Du côté de l’iced, la question est celle de la force du désir. À force d’être mis en réserve, on se réserve soi-même. On apprend à ne plus réclamer, à ne plus poser de questions. Le désir se plie, fait bonne figure, devient discret. Or le désir a besoin de voix. S’il n’est pas cri, il n’est pas non plus silence. Exprimer son désir n’est pas un simple caprice, c’est rendre possible la jonction. La psychanalyse, sur le divan, travaille à cela: faire advenir un sujet qui peut dire ce qu’il veut et entendre ce que l’autre veut. La mise au froid étouffe le langage, elle impose une langue des euphémismes. On s’envoie des bribes de présence, et l’on s’étonne de ne pas être présent.
Reste la dimension proprement contemporaine, celle de l’algorithme. Les plateformes optimisent le régime intermittent, elles récompensent le retour tardif, amplifient le moindre signe, affichent la «vue». C’est une sorte d’économie de la fatalité. Mais le lien, s’il suppose des temps forts et des temps faibles, requiert surtout des temps assumés. L’icing aime la collection d’objets mis en réserve, étiquetés, consultables. L’amour, l’amitié, eux, demandent qu’on quitte la chambre froide.

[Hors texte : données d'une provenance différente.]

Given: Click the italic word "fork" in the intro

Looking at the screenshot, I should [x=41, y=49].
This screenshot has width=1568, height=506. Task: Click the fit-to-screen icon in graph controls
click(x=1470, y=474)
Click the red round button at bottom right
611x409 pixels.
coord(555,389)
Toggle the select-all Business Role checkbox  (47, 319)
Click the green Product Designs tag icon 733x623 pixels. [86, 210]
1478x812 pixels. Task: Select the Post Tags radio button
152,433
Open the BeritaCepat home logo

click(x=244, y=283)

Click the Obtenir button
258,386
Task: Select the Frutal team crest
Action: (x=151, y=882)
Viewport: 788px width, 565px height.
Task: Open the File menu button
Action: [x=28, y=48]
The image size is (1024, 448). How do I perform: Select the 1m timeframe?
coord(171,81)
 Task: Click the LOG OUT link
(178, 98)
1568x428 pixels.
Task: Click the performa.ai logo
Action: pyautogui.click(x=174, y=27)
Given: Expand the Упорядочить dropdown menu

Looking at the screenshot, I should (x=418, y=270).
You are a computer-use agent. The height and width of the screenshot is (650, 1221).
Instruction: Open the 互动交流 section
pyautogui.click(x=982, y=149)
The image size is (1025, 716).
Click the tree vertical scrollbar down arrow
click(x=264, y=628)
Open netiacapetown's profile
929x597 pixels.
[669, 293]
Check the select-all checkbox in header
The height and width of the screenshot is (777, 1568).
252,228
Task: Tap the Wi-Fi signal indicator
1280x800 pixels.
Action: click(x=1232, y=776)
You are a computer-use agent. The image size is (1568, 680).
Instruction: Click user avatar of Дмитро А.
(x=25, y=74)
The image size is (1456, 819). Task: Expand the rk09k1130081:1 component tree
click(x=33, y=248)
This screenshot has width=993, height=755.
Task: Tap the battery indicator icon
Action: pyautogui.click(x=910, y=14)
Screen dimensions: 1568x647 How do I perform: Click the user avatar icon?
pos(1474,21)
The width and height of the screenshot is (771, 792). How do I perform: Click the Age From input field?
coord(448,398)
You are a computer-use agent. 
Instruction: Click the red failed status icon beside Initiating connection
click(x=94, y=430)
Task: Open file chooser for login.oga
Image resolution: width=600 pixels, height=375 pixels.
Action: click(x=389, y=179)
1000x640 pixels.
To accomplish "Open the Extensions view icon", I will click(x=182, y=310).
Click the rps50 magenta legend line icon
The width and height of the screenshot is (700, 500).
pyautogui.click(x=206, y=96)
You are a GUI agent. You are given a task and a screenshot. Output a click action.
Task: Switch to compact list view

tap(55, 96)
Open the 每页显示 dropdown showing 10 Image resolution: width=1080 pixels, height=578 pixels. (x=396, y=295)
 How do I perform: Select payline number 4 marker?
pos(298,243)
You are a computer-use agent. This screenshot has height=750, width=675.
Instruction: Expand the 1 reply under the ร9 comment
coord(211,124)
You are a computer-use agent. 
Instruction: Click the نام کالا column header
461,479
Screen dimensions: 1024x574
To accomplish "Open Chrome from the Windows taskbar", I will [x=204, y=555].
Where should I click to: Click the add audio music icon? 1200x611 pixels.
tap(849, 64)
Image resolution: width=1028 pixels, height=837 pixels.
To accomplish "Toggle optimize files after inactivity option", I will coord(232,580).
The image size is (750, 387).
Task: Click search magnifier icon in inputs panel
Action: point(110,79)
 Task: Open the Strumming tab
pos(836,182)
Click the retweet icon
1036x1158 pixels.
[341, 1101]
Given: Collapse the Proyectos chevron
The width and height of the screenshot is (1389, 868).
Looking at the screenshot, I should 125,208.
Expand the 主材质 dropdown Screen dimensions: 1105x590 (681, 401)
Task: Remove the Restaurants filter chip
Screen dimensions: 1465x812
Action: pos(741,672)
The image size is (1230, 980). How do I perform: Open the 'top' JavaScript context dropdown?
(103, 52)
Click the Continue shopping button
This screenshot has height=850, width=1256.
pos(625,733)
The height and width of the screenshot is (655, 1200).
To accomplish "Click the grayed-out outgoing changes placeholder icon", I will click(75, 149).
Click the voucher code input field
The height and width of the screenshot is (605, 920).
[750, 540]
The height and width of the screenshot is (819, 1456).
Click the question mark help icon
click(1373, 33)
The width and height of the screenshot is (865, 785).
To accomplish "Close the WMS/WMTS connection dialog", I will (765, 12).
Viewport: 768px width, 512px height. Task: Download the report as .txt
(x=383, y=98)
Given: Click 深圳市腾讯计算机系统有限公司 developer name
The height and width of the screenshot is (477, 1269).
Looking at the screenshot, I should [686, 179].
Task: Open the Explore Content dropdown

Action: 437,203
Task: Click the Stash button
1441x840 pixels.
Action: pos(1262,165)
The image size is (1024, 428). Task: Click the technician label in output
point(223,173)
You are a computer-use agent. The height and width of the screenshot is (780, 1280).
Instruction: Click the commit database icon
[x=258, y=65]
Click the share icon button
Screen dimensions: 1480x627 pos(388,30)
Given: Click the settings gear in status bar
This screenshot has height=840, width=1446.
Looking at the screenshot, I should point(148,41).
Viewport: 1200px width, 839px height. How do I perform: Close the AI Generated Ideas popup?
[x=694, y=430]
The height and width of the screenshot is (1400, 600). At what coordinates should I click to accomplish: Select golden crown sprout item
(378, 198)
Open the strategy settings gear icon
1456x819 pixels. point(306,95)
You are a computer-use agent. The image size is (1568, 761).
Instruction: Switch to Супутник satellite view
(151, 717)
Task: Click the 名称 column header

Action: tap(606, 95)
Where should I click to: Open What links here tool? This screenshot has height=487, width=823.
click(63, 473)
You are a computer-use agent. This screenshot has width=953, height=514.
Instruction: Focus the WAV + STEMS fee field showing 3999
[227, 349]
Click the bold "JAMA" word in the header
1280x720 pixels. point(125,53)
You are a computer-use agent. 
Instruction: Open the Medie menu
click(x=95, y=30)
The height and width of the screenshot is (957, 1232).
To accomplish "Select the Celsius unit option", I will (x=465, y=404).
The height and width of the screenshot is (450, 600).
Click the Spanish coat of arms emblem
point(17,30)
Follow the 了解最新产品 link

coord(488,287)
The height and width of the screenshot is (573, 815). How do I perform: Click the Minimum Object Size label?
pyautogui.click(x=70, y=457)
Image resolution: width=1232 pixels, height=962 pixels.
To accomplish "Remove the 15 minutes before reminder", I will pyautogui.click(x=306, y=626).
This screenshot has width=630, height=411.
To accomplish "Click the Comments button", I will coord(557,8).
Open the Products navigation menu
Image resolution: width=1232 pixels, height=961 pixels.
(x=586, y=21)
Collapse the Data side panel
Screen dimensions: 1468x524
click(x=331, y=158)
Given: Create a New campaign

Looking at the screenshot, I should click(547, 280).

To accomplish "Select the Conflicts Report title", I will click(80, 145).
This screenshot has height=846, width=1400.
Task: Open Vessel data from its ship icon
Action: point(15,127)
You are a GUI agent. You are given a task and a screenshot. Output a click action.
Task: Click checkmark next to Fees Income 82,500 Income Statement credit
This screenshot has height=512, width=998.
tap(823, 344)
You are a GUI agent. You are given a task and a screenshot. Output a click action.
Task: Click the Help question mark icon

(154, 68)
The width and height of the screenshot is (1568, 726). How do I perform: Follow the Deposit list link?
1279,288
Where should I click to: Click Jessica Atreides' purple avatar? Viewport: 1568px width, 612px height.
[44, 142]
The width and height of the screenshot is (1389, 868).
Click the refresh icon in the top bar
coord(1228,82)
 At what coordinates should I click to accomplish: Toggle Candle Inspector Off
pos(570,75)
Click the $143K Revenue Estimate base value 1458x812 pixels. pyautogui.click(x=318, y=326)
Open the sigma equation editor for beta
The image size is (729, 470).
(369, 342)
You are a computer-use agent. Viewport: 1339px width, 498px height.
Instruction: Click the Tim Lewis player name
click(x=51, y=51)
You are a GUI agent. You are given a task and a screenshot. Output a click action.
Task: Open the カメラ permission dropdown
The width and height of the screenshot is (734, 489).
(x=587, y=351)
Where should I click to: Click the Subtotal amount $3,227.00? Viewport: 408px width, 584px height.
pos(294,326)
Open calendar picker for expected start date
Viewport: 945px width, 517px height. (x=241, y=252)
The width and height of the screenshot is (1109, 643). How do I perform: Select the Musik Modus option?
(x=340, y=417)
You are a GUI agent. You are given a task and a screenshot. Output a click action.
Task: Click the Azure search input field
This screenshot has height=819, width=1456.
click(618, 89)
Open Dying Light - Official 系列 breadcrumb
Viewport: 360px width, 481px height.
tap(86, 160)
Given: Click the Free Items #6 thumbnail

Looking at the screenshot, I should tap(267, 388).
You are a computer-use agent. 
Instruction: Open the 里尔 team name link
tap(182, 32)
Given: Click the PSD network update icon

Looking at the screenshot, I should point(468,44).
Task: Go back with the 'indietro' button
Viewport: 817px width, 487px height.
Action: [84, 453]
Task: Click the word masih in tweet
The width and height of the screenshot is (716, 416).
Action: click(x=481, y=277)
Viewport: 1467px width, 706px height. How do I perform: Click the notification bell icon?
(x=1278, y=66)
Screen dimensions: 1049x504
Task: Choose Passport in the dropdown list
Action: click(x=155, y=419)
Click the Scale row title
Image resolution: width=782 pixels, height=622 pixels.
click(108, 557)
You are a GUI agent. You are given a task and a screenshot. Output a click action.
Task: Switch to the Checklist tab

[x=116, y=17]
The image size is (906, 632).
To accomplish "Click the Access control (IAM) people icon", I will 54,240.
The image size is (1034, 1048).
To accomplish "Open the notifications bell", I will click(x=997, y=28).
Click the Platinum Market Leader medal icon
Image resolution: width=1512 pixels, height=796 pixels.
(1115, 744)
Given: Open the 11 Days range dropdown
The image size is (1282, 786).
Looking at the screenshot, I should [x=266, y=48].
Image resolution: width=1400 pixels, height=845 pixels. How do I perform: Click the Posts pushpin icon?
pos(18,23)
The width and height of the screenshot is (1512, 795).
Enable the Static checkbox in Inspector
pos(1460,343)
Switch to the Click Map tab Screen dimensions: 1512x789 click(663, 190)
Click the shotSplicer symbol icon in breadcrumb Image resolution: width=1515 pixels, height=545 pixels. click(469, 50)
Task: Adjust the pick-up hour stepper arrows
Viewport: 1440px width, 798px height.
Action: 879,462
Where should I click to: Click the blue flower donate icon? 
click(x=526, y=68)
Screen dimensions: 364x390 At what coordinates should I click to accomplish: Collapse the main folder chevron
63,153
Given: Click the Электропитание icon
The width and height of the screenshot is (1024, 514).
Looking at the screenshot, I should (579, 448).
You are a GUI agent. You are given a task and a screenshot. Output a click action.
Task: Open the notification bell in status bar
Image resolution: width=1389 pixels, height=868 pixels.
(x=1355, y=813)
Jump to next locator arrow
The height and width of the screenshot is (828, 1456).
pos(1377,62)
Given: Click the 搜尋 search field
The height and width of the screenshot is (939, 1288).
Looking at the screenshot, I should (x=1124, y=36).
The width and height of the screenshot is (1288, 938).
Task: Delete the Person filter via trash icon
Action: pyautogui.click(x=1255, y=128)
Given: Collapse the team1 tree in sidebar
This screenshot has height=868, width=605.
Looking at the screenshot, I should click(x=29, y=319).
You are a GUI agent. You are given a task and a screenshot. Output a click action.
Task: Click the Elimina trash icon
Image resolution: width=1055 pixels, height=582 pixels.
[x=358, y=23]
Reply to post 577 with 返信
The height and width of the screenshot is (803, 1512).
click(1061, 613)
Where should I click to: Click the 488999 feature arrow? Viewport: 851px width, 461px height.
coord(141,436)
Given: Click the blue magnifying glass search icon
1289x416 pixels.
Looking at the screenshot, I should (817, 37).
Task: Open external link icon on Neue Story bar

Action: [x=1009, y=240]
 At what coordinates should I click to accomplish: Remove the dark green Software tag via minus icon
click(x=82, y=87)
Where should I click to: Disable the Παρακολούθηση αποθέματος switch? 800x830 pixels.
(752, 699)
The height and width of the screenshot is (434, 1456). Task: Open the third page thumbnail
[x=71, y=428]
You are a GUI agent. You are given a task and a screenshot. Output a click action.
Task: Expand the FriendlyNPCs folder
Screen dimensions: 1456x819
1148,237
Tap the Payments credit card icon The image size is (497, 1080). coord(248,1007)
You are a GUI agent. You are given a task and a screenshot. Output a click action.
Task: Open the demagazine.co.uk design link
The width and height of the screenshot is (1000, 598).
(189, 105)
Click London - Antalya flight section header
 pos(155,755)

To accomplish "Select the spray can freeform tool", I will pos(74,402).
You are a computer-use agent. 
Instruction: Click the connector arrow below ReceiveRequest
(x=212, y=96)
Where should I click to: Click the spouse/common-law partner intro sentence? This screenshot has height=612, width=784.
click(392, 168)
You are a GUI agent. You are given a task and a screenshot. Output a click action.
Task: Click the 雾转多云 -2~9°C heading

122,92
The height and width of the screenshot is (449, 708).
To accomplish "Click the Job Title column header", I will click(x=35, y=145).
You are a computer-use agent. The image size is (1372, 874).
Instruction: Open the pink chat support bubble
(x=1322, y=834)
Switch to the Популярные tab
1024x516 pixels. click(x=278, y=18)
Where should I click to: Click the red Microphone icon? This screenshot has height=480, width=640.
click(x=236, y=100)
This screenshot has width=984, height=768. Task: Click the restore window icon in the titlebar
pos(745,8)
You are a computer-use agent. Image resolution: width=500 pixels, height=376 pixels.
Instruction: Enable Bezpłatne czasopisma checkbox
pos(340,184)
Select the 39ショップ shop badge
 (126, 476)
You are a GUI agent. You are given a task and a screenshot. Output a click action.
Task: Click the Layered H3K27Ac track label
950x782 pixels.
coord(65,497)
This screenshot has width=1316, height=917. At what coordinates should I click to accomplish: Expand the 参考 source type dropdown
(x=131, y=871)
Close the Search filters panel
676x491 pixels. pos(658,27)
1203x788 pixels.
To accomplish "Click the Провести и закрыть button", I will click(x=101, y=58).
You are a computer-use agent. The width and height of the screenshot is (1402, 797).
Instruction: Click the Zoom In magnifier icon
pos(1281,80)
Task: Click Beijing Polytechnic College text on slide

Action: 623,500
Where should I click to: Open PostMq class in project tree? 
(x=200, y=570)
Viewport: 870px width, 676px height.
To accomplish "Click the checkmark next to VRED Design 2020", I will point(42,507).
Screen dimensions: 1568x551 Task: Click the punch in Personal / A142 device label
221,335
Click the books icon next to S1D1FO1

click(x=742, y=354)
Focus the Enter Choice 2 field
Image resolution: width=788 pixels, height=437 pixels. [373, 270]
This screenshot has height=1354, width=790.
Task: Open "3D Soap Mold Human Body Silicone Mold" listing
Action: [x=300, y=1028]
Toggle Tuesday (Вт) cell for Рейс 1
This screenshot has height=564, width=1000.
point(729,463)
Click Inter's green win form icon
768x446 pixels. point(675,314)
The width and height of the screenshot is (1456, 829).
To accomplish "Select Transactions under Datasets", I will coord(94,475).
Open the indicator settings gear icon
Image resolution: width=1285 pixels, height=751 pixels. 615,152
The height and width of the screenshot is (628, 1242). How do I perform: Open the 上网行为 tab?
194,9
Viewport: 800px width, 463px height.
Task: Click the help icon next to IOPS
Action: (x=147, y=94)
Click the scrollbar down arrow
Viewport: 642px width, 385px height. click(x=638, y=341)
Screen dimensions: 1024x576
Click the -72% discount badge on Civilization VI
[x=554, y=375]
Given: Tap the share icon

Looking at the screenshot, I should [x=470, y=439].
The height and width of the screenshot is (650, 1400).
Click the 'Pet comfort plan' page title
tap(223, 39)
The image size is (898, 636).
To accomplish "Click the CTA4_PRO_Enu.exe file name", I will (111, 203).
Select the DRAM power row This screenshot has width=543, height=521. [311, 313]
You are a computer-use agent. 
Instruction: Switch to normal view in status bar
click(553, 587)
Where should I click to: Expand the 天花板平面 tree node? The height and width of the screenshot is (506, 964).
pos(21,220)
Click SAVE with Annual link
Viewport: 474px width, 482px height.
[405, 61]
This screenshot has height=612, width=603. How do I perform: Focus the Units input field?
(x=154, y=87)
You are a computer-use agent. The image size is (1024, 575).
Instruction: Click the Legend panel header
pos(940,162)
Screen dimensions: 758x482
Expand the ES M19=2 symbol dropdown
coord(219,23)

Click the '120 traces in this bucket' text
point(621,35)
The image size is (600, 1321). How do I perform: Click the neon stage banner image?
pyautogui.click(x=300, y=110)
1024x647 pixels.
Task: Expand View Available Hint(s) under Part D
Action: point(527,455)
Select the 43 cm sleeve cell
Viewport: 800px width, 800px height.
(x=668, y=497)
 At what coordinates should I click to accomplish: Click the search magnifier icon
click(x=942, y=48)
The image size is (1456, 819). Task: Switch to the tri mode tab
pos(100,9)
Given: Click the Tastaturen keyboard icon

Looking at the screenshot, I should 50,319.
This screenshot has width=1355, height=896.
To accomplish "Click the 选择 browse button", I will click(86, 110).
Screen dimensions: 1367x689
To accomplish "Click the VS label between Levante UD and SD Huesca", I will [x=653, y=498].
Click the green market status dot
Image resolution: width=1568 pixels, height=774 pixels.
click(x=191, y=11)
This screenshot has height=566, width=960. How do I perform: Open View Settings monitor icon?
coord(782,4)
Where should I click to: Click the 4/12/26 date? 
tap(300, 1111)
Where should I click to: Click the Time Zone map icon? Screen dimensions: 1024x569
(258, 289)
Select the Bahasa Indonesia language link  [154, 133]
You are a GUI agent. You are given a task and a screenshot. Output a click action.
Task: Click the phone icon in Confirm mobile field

Pour conclure, nous pouvons dire que l’icing appauvrit la parole et affame la rencontre. Une relation ne se mesure pas au nombre de notifications, mais à la qualité d’un temps partagé. Quitter la mise au froid n’exige pas des déclarations flamboyantes; il suffit parfois d’une phrase claire («je suis là tel jour»), d’une réponse nette («oui/non»), d’un renoncement assumé («ce lien n’a pas lieu»). Cela paraît peu. C’est déjà pas mal. L’amour n’est pas un congélateur, mais une cuisine vivante. Et pour cuisiner, il faut du feu, quitte à risquer de se brûler, ou de découvrir enfin le goût.
Les néologismes numériques: entre langage courant et inconscient
Doomscrolling, benching, orbiting, love bombing… Ces termes, nés sur le Web, ont glissé dans le langage courant et s’imposent comme une grammaire affective inédite. On dit désormais: «Le soir, au lieu de dormir, je doomscrolle les infos, c’est addictif», pour décrire l’irrésistible besoin de faire défiler des nouvelles anxiogènes. On bench sa copine sans s’engager, on orbite un ami en restant à distance, on subit un love bombing suivi d’un silence brutal.
Ces mots ne sont pas de simples outils; ils cristallisent les symptômes d’une époque où le désir se segmente, la peur du lien se met en scène, l’attente se performe. Ils dévoilent les stratégies de l’évitement, le manque, l’intermittence du désir. Le symptôme, aujourd’hui, s’écrit à coups de hashtags et se partage, prêt à devenir viral.